Cultural Heritage and Faith as Survival Mechanisms in Iraq’s Broken Healthcare System

0 comments | 1 shares

Estimated reading time: 6 minutes

by Bushra Mahdi

Ninth-century depiction of leading physician and polymath Muhammad ibn Zakariya al-Razi, who helped establish a bimaristan (hospital) in Baghdad. Source: Viático de Vagamundo blog

BAGHDAD – Ammar* arrived at the Ibn Sina hospital in the Green Zone with his mother, wearing a worried look that revealed his fear and dread. His mother – having suffered a sudden seizure and lost the ability to walk – was in need of urgent care and, most of all, answers. He hoped that within this gated and developed part of the city, his mother would receive the care she needed. What followed was a harsh reality that Ammar already knew all too well: a broken healthcare system that could not even provide a comfortable place for his mother to sleep.

This reality is ubiquitous across Iraq, a country left so devastated by constant violence for over two decades it no longer holds value in preserving life. When society fails to deliver on basic survival needs, such as a functioning healthcare system, what other choice is there but to rely on other means? Faith is but a survival mechanism for Iraqis that have no trust in the science delivered to them.

A visit to a hospital in Iraq today strangely resembles that of visiting the country’s heritage sites. Abandoned, unclean and exuding no sign of serving its purpose. The lines between science and faith have forcefully faded and the reliance on God’s will to heal far outweighs an evidence-based approach to treatment.

How can this very same city also be home to the earliest documented general hospital?

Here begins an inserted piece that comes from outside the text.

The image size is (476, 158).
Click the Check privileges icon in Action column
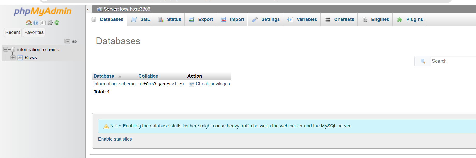192,84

Dating back to the ninth century, the vizier to the caliph Harun al-Rashid constructed the first bimaristan hospital system. This system prioritised patient treatment based on the latest scientific evidence, and the location of the hospital was considered a crucial part of the development process. The current state of Iraq’s healthcare system could not resemble this rich history less, as the bimaristan was thoughtfully placed to ensure perfect harmony between healing and nature. The vizier did this by placing meat at different sites across Baghdad, identifying that the site with the least spoilt meat would have the cleanest air.

Successive bimaristans were scattered across Baghdad to honour this relationship between nature and medicine. The city saw the construction of numerous other hospitals, including one located beside the Dejla (Tigris) river, where the courtyard allowed water to flow through the building and back into the river. Iraqis are well aware of their land’s rich history. Scientific advancement is at the heart of this city and has long been the driving force behind its custodians and inhabitants. Re-ownership of this heritage would allow for the coexistence of faith and science, as originally characterised Baghdad.

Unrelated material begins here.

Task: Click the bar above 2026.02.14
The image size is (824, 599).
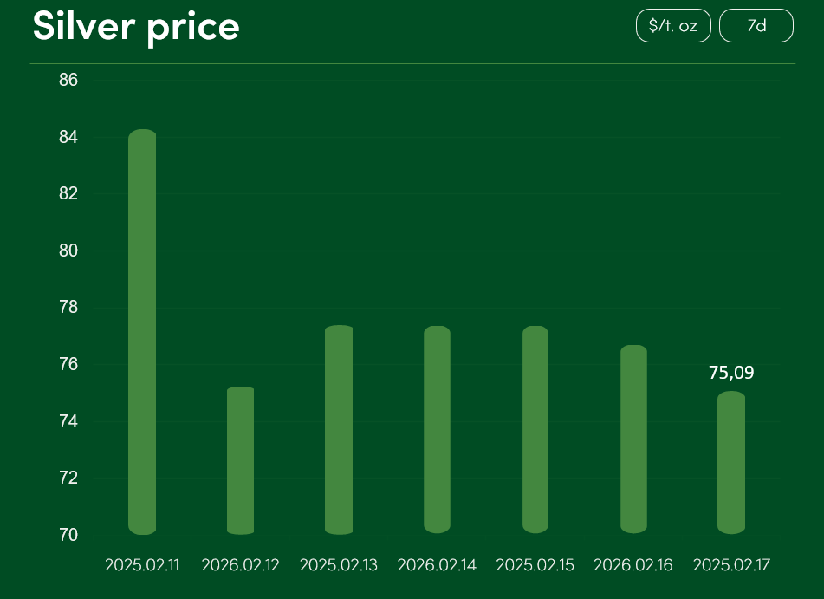Action: (437, 430)
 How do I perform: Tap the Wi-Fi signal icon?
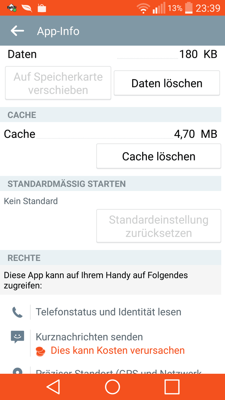pyautogui.click(x=143, y=9)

However, the nation’s cultural heritage has been stolen along with the essential identity it could provide Iraqis today. The underlying factors that lead to this are heavily tied to institutional corruption. The power-sharing arrangement, or muhassasa, put in place by the US post-invasion, helps to foment corruption by allowing a governing state that is divisive and self-serving. The result is a governing power that does not prioritise the development of an identity for Iraqis based on shared values, but rather on ethnicities and religions.

The identity-reconstruction in post-conflict regions has figured in research as a key driver in societal healing after prolonged periods of violence and war. In the case of Iraq, it is the absence of evidence-based strategies in collective healing that contribute to the healthcare crisis. Not only is this an internal (and grave) failure on the part of the Iraqi government, but also a global failure to recognise the constant denial of of Iraqis rights to stability and peace after the attendant chaos of the 2003 US invasion.

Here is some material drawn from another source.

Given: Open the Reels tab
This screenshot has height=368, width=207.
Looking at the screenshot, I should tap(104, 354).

There needs to be recognition of how marginalisation of communities based on a supposed inherent proneness to violence can contribute to health injustices. The dehumanisation of populations that have been plagued with violence for long periods of time only perpetuates their fate. For example, a recent visual contextualises the increase in cancer rates after the Falluja assault with those after the infamous Hiroshima attack. There is a notable popular ignorance towards the mass suffering of people that can translate as neutrality towards health oppression. This is not only a product of regional corruption but is a misuse of science as a whole. What is science if not a tool for providing knowledge and fostering progress? In the absence of progress, people have had to resort to faith as a means of healing, as science has failed them.

To some Iraqis, both faith and tradition are active components in curing diseases. Local mosques in Baghdad are replete with scenes of mothers, daughters and relatives tying the clothes of their ailed loved ones to the doors and handles of the mosque, immersed in their requests for God to heal them. Alternative medicine is also a normalised part of treatment. Baghdad’s old Bab al Moutham district houses shops selling spices with various concoctions that are believed to cure a wide range of illnesses, from minor to serious conditions such as lung cancer. Many patients throughout the country choose to seek remedies from unlicensed healers who rely on medical texts written a millennium ago by the Islamic scholar Ibn Sina.

The revival of older traditions and reliance on faith-based practices in Iraq is not a reflection of inadequate education or a lack of appreciation for science. Rather, it is a survival mechanism that Iraqis have had to adopt due to the absence of a viable alternative. Restoring people’s confidence in science is crucial, and a global collaborative effort is needed to incorporate faith and tradition into a comprehensive approach to healthcare.

*Ammar is a fictional character based on many real-life Iraqis that live the crisis of healthcare in Iraq.


[To read more on this and everything Middle East, the LSE Middle East Centre Library is now open for browsing and borrowing for LSE students and staff. For more information, please visit the MEC Library page.]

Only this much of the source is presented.